On the 27th October 2016, The Royal Commonwealth Society held an Ambassadors' Round Table on the topic of Brexit.
This meeting builds on our recent Roundtables for Commonwealth High Commissioners on the topic of Brexit. The RCS invited Ambassadors accredited to the Court of St James’s to a Roundtable in the House of Lords chaired by the President of the RCS, Lord Howell of Guildford, to offer them an opportunity to learn more about Commonwealth nations and how to build a greater understanding of the challenges and opportunities with these nations post-Brexit.
Sir Peter Westmacott, former British Ambassador to the United States, gave the keynote address. Sir Peter said that the Commonwealth had made a positive difference in areas such as democracy, the rule of law and human rights. It was strong because it was a voluntary association of nation states, almost a family. It had developed good links with other organisations, notably the Francophonie. Sir Peter expected Brexit to spark the re-activation of old links between the UK and Commonwealth members, but it was unlikely to cause the resurrection of anything akin to the historical Commonwealth Preference system of tariffs.

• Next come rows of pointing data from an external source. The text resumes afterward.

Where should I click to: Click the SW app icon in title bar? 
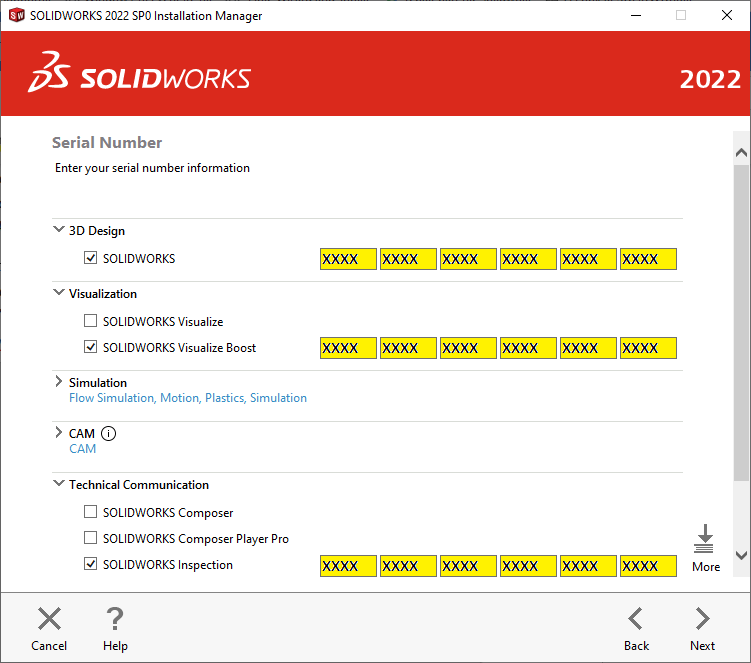pyautogui.click(x=16, y=15)
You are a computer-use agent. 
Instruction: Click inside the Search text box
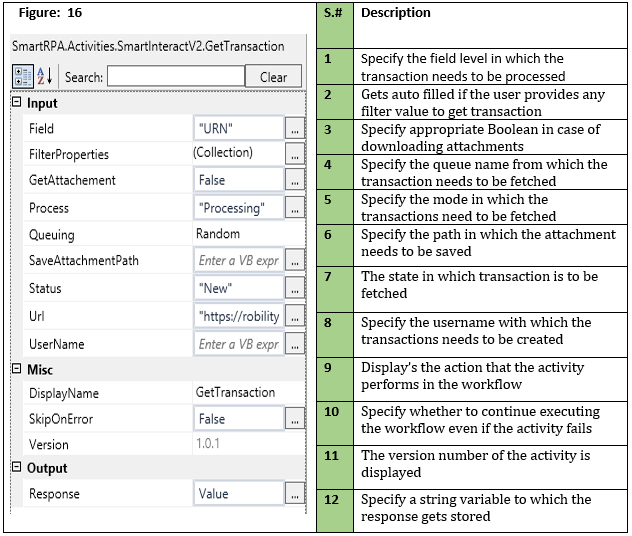coord(175,77)
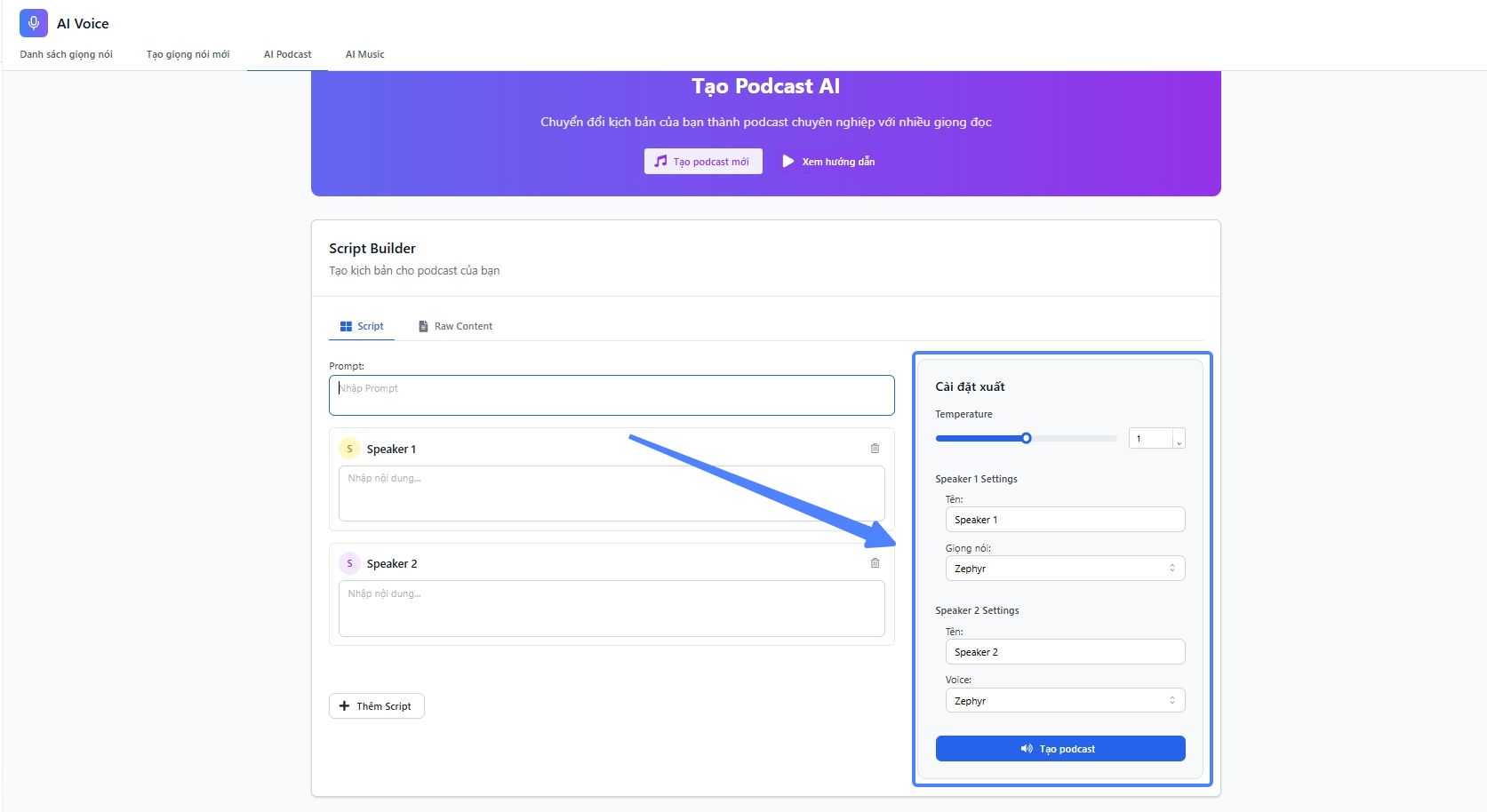Focus the Nhập Prompt input field

(x=612, y=395)

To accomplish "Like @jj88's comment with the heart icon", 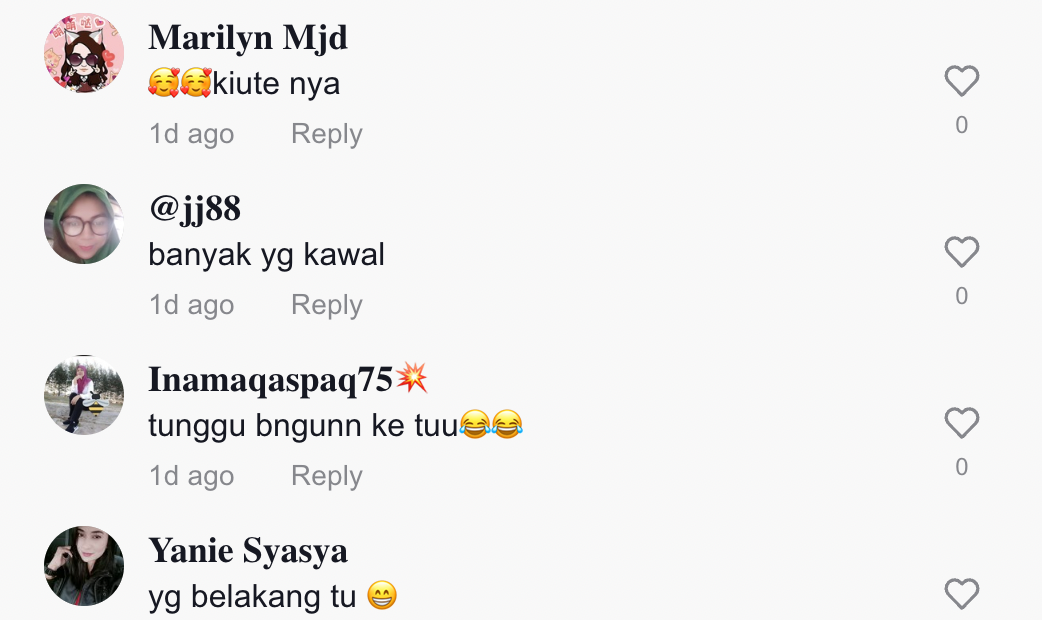I will pos(962,252).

He noted that bloc to bloc trading agreements were not faring well (citing CETA's problems) and the future might well lie in smaller scale bilateral trade deals. Sir Peter also offered a brief view on the Brexit prospects – he thought much of the co- operation on political and security issues might continue under a side deal or deals; and he observed that in parallel with Brexit the EU needed to sort out its own internal difficulties.

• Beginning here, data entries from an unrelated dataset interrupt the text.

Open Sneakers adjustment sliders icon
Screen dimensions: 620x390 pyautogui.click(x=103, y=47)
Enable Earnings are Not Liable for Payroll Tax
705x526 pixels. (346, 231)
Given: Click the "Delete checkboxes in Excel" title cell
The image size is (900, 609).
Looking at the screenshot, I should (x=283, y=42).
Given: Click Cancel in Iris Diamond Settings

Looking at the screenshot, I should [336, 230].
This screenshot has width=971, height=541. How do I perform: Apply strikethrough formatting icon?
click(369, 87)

His Excellency Mr. Alexander Downer, High Commissioner for Australia, said that the Commonwealth had adapted itself impressively over the years, using the bonds of the English language, common legal systems and shared values. He paid particular tribute to its contribution to the ending of apartheid. The UK had done a lot for the ACP members of the Commonwealth when joining the EU and it was important that UK markets should remain open to them. The High Commissioner commented that the voices of the anti-free traders were being heard more loudly at the moment, although he doubted that their numbers were any greater than before. The difficulties with CETA were a major setback. The Commonwealth needed the UK to have a smooth Brexit – a difficult adjustment for the EU which would lose 20% of its economy. A rough Brexit would play into the hands of the protectionists. He hoped the Commonwealth would move more into the trade field. His Excellency Mr. Muyeba Chikonde, High Commissioner for Zambia, observed that there was not much contact between the EU and the Commonwealth in third countries (citing his own experience in South Africa). He said that the Commonwealth needed to face up to the reality of Brexit, and all Commonwealth members needed to re-engage with the UK. Links with the Francophonie needed to be deepened. He endorsed the Commonwealth Secretary-General's desire to reform the Commonwealth and to engage with new partners. He also drew attention to the positive role of the Commonwealth in election observation, as witness the recent election in Zambia.
Following these contributions a number of points were raised including:
A general desire to look to the future and not be defined by the past, in a new more networked world which required a new language (with nation states making something of a come-back);
The Commonwealth had a lot of soft power provided it was ready to use it;
It was impressive that the Commonwealth had managed to hold to the values of the Singapore and Harare Declarations, and of its Charter, over several years;
The Commonwealth could do more to work with regional trading blocs, and could see itself more as a network of networks;
Defining the Commonwealth's advantage was not always easy, for example the Patterns of Dialogue within the Commonwealth were much more valuable than they sounded to outsiders.